It was nothing short of a miracle that a four-month-old baby from Solapur survived over 20 heart attacks due to a rare anomaly. Doctors who treated her know she has been lucky to escape death narrowly, due to early diagnosis of a rare condition and her parents’ spontaneous decision to have her undergo surgery.
Aditi Pramod Gilbile, living in Barshi, Solapur district, was diagnosed with the rare Alcapa, short for Anomalous Left Coronary Artery from Pulmonary Artery, a condition in which the artery reverses the blood supply from the heart because it is abnormally attached with the pulmonary artery. The incidence of the disease, say experts, is one in three lakh. Since the disease develops while the baby is still in the womb, diagnosis is difficult.
About nine of 10 children with this disease die within a year of developing symptoms as the heart functions reduces fast. The symptoms include sweating and incessant crying, “which could be due to several reasons,” says Dr Shiv Prakash, pediatric cardiologist.

- **TASK REQUIREMENTS**
1/ In the article about the Solapur baby with a rare heart condition, what do experts give as the incidence of Alcapa?
2/ Continue the article about the Solapur baby with a rare heart condition, starting after its final paragraph.

- **PROVIDED MATERIAL**
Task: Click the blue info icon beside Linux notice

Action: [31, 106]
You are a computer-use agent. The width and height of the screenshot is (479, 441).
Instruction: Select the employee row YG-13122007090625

- **EXERCISE RESPONSES**
1/ One in three lakh.

2/
Aditi’s symptoms began in the first week of January, while she was three months old. She sweated profusely, did not drink milk and while she had experienced heart attacks and chest pains, she could only convey it by crying. “We went to six hospitals in Solapur, Pune and then Mumbai. In Barshi, the doctor detected low heart beat. We went to Pune where a doctor diagnosed her with Alcapa,” said mother Priti Gilbile.
Doctors suspect Aditi experienced multiple cardiac arrests which weakened her heart function each time they occurred. Aditi’s ejection fraction, which shows how well the heart is pumping blood, was critically low at 15 per cent.
Normal hearts her age have 65 per cent. “At such a low rate, a child can suffer heart attacks every three days,” says Prakash.
The reason she survived was because her parents wasted no time. Within a month, they were able to get her operated by borrowing money from relatives. The cost was Rs 3 lakh.
“I started researching about Alcapa. I saw many videos to understand how surgery is done. We realised that if infection control after surgery is not good, our baby could die,” father Pramod Gilbile, employed with a private firm, said.
The couple first visited KEM hospital in Mumbai after trying their luck in Solapur and Pune. They then approached Sir H N Reliance Hospital, in Grant Road. An urgent surgery was done within two days of admission on February 22, which lasted for nine hours. Prakash, heading the hospital’s paediatric heart center, said that Aditi’s artery, less than 1 mm in width, was meticulously repositioned to the correct location in the heart, that is the aorta, by a team of six doctors. The area from where it was removed was reconstructed with a patch of her tissue from the heart.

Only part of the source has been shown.